Chromatographic Optimization

Simvastatin and lovastatin are very hydrophobic compounds as indicated by their late elution time under reversed-phase LC conditions. The generic screening gradient was modified to range from 50% to 95% ACN to better reflect the nature of the analytes, and to shorten the chromatographic run time. Use of this shallower gradient also allows us to improve resolution from any additional impurities or interferences discovered during analysis of swab samples. In addition, formic acid was added to the ACN (mobile phase B) at a concentration of 0.075% to reduce UV baseline drift.

Selectivity

The method was shown to be selective for the analytes of interest. Swabs were extracted as above, the extract removed, and then analyzed to confirm lack of interferences from swabs and extraction solvents. Figures 6 and 7 demonstrate that both analytes are resolved from interferences when either 100% ACN or 75:25 ACN:H₂O are used as swab extraction solvents. Figure 6 demonstrates minimal interferences using UV detection, while figure 7 demonstrates a much higher degree of selectivity for the analyte using mass spectrometry.

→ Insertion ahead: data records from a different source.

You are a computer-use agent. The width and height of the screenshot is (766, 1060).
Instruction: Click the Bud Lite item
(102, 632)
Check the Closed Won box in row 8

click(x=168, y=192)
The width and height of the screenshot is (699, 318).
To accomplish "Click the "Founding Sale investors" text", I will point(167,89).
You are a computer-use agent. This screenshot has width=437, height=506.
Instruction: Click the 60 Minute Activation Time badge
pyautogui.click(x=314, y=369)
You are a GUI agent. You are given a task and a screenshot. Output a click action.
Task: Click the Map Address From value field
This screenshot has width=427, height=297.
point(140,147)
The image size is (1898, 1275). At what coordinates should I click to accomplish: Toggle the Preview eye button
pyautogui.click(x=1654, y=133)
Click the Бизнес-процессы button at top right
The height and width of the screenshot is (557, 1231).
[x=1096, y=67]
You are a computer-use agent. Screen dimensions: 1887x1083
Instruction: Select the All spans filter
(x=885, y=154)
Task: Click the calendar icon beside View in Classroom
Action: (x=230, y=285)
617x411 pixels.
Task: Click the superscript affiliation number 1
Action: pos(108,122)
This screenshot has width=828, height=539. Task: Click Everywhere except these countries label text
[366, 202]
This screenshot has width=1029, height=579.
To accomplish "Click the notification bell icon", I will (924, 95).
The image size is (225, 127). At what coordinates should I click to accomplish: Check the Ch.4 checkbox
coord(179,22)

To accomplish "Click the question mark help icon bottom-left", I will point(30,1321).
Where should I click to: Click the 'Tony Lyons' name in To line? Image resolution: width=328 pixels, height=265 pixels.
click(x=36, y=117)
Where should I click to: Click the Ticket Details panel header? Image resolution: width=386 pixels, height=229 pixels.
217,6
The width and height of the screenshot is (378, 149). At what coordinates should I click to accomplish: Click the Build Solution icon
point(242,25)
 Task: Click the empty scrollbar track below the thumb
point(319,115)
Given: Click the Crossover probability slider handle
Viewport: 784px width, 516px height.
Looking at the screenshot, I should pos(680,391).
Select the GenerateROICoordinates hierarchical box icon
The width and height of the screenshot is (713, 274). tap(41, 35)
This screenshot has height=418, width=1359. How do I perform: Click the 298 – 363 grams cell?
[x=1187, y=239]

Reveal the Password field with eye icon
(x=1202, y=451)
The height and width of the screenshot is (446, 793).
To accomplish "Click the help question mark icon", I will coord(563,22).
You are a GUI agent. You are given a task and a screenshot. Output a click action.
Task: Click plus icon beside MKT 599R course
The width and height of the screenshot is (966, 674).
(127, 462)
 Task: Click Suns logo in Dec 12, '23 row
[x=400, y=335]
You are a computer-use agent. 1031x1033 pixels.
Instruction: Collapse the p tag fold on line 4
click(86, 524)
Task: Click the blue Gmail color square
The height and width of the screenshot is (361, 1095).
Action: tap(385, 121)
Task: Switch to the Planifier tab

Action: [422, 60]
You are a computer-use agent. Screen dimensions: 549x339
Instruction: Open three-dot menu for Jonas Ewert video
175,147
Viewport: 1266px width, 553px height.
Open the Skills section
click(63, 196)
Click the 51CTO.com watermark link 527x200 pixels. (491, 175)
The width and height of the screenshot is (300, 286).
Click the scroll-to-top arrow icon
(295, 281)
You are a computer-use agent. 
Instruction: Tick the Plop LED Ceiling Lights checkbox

We have successfully employed a chromatographic screening strategy to facilitate fast development of a rapid, selective and sensitive LC/MS/UV analytical method to support cleaning validation studies. The method achieves LODs with UV detection that meet the requirements for most cleaning validation protocols. Single quadrupole mass spectrometry yields lower limits of detection, suitable for the testing of manufacturing equipment used to prepare even very potent drugs. The increased resolution afforded by UPLC® technology allows us to separate the two analytes of interest from swab and solvent interferences in under 3 minutes. Additional selectivity is realized with mass spectrometric analysis. This rapid analysis time enables manufacturing plants to move to the next production batch faster, thus increasing their productivity and efficiency. In addition, increased simplicity and cost savings are achieved by having a single method for multiple analytes.

1. Additional information relating to the use of ACQUITY UPLC systems for cleaning validation studies can be found in our document entitled “ACQUITY UPLC System: Better utilizing assets in a small laboratory environment with UPLC”. Waters Application Note. 720002328.